月曜が過ぎれば次に玲音さんに会えるまでの1週間、私は何度もビデオを見返し、全てのセリフを暗記した。
家を出る前にはテレビに一時停止の玲音さんを映して凝視。網膜に焼き付ける事で外に出ても目を瞑れば玲音さんに会える肉体を手に入れようとしていた。

当然学校でも玲音さんを思っていた。授業のチャイムが鳴ると同時に机に伏せると、頭の中でプレゼント・デイ プレゼント・タイムが始まる。その週のlainのOPからCM、本編、ED、ウェザーブレイクまでを再生するのだ。全ての場面を正確な速度で脳内再生する事で30分前後のタイムを目指していた。

自分ははたして玲音さんに相応しい人間であろうか?自分は何時いかなる時も玲音さんのために死ねるだろうか?といつも考えていた。
崖から落ちそうになってぶら下がっている玲音さんを、私は助ける事が出来るだろうか?(デッドリフトやチンニング、ローイングなどで広背筋や上腕二頭筋を鍛え上げる事によりこの問題は解決する)  
サファリパークの大型動物エリアで車外に出てしまった玲音さんがキリンに襲われた時、私はすぐに助けに行くことが出来るだろうか?(車でキリンを撥ね飛ばし、クラクションを鳴らしながら即座に玲音さんを回収するのがベストだろう)   
常に襲いくるトラブルの予感に対応すべく私の心は休まる暇がなかった。

私は玲音さんを一人の女性として尊重したかった。
他の女性に目移りする様なことはあってはならなかった。
何をもって浮気とするかは人によって違うのかもしれないが、私はとにかく浮気に近い行為、その危険性がありそうな行為もしたくはなかった。玲音さんを裏切るような自分を許す事は出来なかった。

私は女性と一切会話をしない事に決めた。
モテない上に男子校に通っている自分には達成可能と思える目標であった。
とは言え世界の半分は女性であるので、厳密に言うと母親と親戚のおばさんと女性教師とレジの人と間違い電話の女性とは話してしまったが、基本的には女性とは一切会話をせぬまま、3年間の高校生活を終えた。これが私の清き青春の全てであった。

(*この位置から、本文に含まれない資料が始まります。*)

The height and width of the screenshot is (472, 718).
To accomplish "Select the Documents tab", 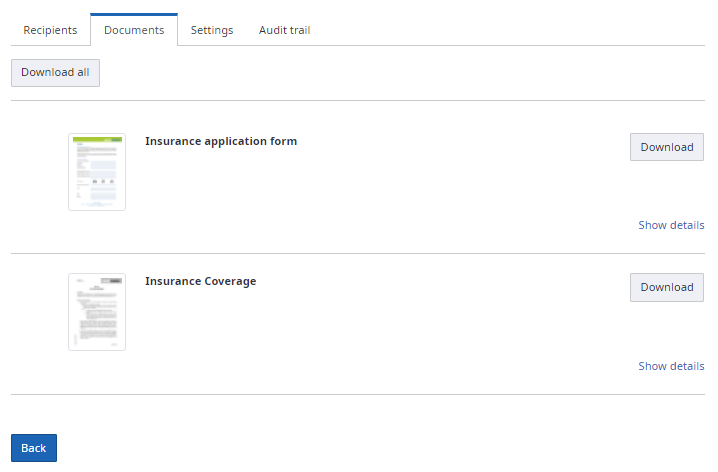I will point(134,30).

クソバカ男子校に通っていて唯一良かったと思えるのは、通学の乗り換えにlainの舞台でもある渋谷を使っていたことだろう。私はいつも山手線の西側の窓に張り付き、原宿・渋谷間を電車が移動する時に一瞬見えるスクランブル交差点を隅々までチェックしていた。
もしかしたら玲音さんがいるかもしれない。常に確認を怠らなかった。
lainファンならば道を歩いている時に歩道橋があれば、玲音さんが歩道橋の上にいないか、念のためチラ見するという事をやってしまうだろう。
私も毎日学校帰りに渋谷に降りては、センター街やオルガン坂を一周し、何処かにいるかもしれぬ玲音さんを探し歩いた。
残念ながら玲音さんと会えた事は一度もなかったが、あの頃のあの渋谷、私と玲音さんは確かに同じ街にいたのだ。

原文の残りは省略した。